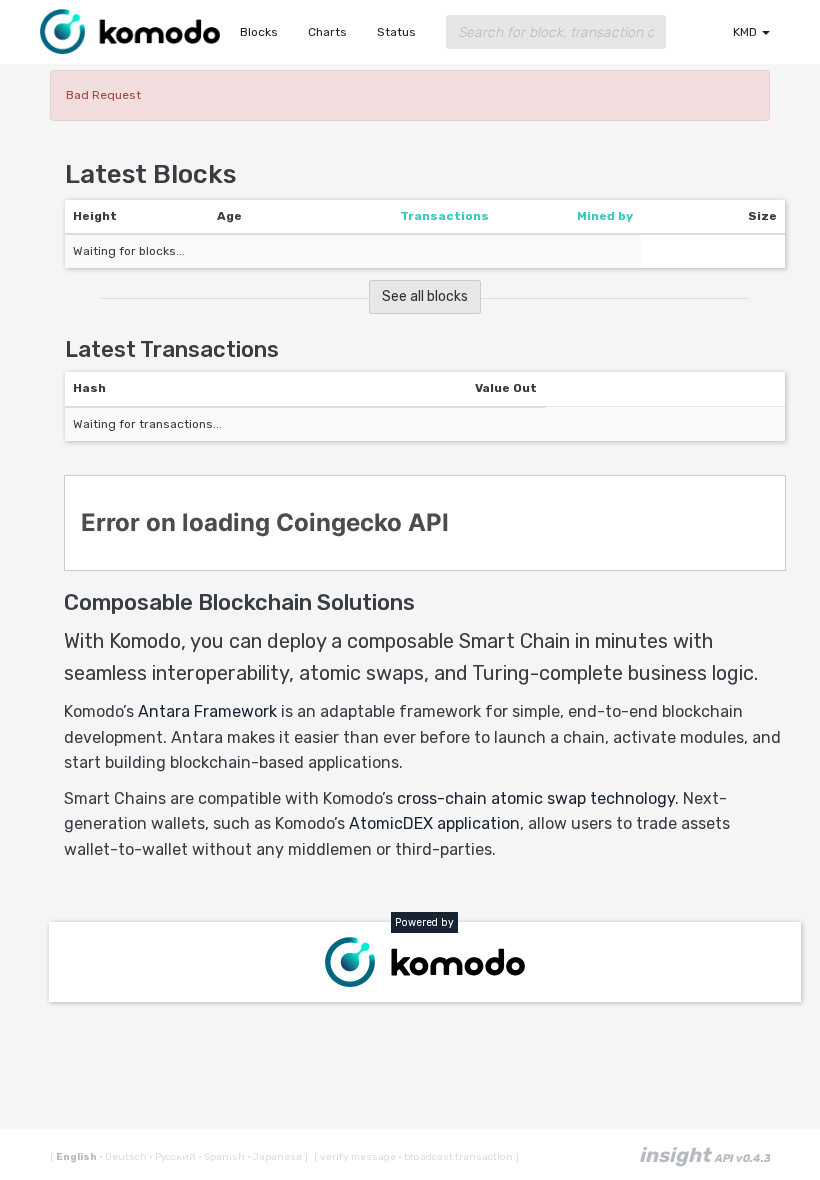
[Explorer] (130, 27)
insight (704, 1155)
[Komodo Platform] (425, 962)
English (77, 1157)
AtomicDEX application (434, 823)
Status (396, 32)
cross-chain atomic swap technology (536, 798)
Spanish (222, 1157)
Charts (327, 32)
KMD (746, 32)
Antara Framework (207, 711)
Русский (173, 1157)
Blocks (259, 32)
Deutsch (124, 1157)
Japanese (275, 1157)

:::

» **EXERCISE**
Skip the pictures, then return the rest of the data exactly.

» **EXERCISE OUTPUT**
[Explorer] (130, 27)
insight (704, 1155)
[Komodo Platform] (425, 962)
English (77, 1157)
AtomicDEX application (434, 823)
Status (396, 32)
cross-chain atomic swap technology (536, 798)
Spanish (222, 1157)
Charts (327, 32)
KMD (746, 32)
Antara Framework (207, 711)
Русский (173, 1157)
Blocks (259, 32)
Deutsch (124, 1157)
Japanese (275, 1157)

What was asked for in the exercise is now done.